The way that the European judges approached this issue seemed quite a bit more delicate than the way that the World Trade Organization (WTO) often approaches regulatory questions. There has been very limited financial services jurisprudence at the WTO (see here for the exception), but the interpretation of consumer protection questions in products trade has left a bit to be desired. (See here for my take on a recent public health case.)
First, there’s the citation to Joseph Stiglitz at paragraph 167, which I doubt a WTO panel would ever cite to. The judges note that, if you provide too much deposit protection to foreigners, you could discourage them from doing due diligence to see if it really made sense to dive into the Icelandic banking sector. This is known as the moral hazard problem. WTO panels often seem to ignore whether their findings promote patterns of trade and investment that are actually counterproductive from a societal viewpoint.
Second, there’s the very common sense conclusion that foreign entities shouldn’t be able to use international law to get treated better than their domestic counterparts. Iceland noted that the financial crisis was no picnic for Icelandic depositors:
it is unclear whether the transfer of domestic deposits to the new bank led to a better position of the depositors holding such accounts. These account holders were subject to strict capital controls, and were unable to convert their (severely depreciating) Icelandic krónur into any other currency. By contrast, the priority claimants in the Landsbanki winding up now stand to be fully reimbursed in a fully convertible currency. (para 199)

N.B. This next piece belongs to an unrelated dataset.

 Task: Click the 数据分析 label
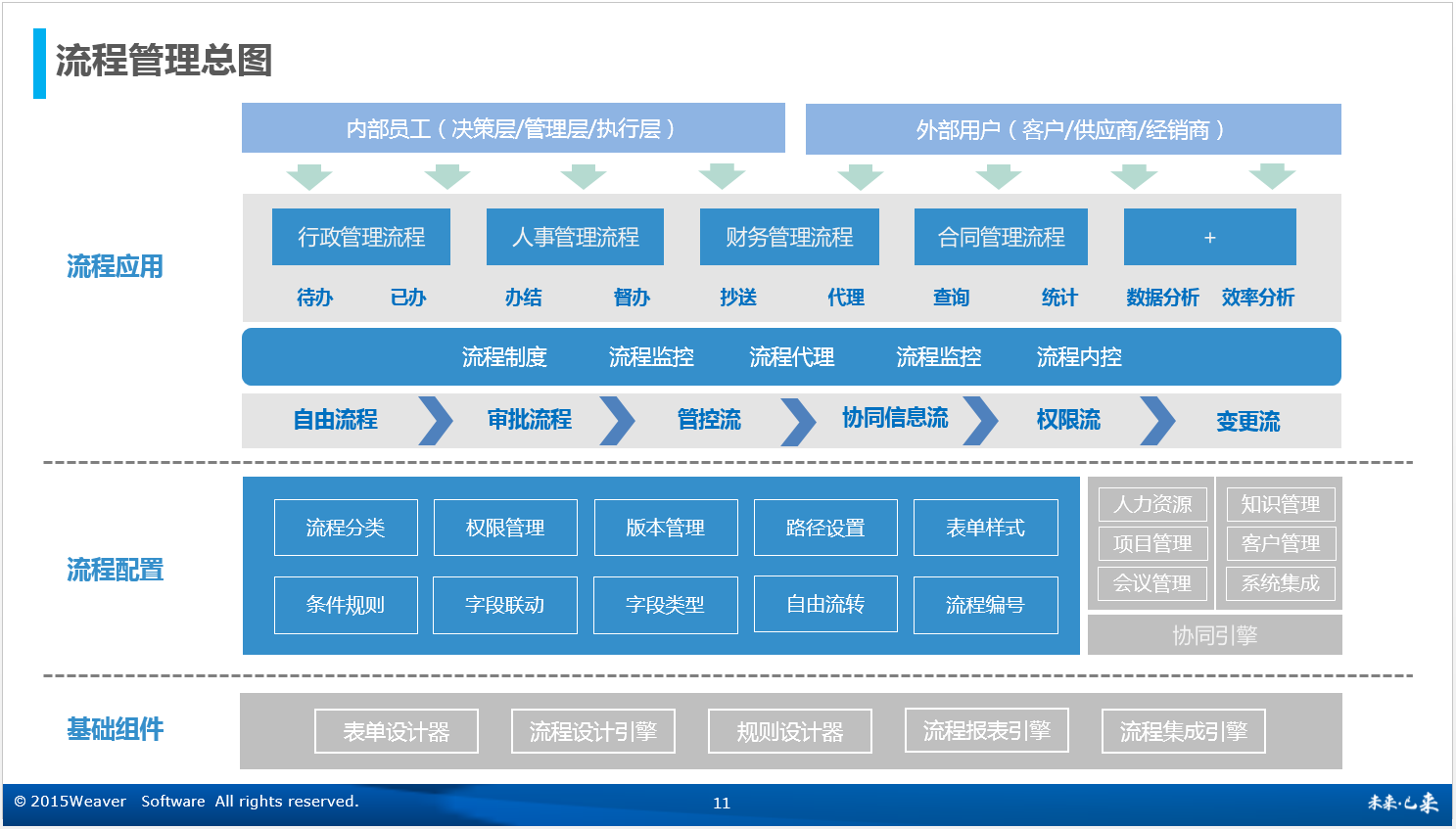1162,298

The EFTA Court found that the Icelandic regulations did not violate national treatment obligations, apparently mostly on grounds of the way that the applicants made their plea. However, the judges noted,
For the sake of completeness, the Court adds that even if the third plea had been formulated differently, one would have to bear in mind that the EEA States enjoy a wide margin of discretion in making fundamental choices of economic policy in the specific event of a systemic crisis provided that certain circumstances are duly proven. This would have to be taken into consideration as a possible ground for justification. (para 227)
Contrast this with the country of origin label dispute or the tuna-dolphin cases at the WTO, were US authorities were found to need to adjust origin-neutral regulation so as to accommodate particular marketing strategies of foreign producers.
Now, it’s hard to say whether it’s the shared regulatory norms that makes European courts more sensitive to Icelandic policy than a WTO panel might have been, or whether it’s just better and more balanced rules that they are interpreting. Eric Posner and John Yoo – no big fans of international tribunals – admit that they seem to work better at the European level than others because of the shared cultural background.
That said, the rules seem pretty damn balanced, so maybe the judges were just applying better rules. (As the EFTA court wrote, the European directive at issue has a “dual objective” that “is expressed in the first recital of the Directive which states that the harmonious development of the activities of credit institutions throughout the Community should be promoted through the elimination of all restrictions on the right of establishment and the freedom to provide services, while increasing the stability of the banking system and protection for savers.”)
You can see the EFTA Court ruling here, . In a future post, I’ll dive into Panama’s WTO notification case against Argentina. This may provide a test case to see whether the WTO is up to the task of dealing with financial services trade questions.
Todd,
To be clear, in COOL and Tuna, the essence of the findings is that the measures were not origin-neutral.
Simon
Simon, that’s what the panels and appellate body found, but I stated at the time that I believed they were wrong about that. All meats had to comply with COOL – whether foreign or domestic. Any tuna that used dolphin-safe labels had to apply to the fishery-relevant regulation. The latter is not purely origin-neutral, but it is nation-neutral.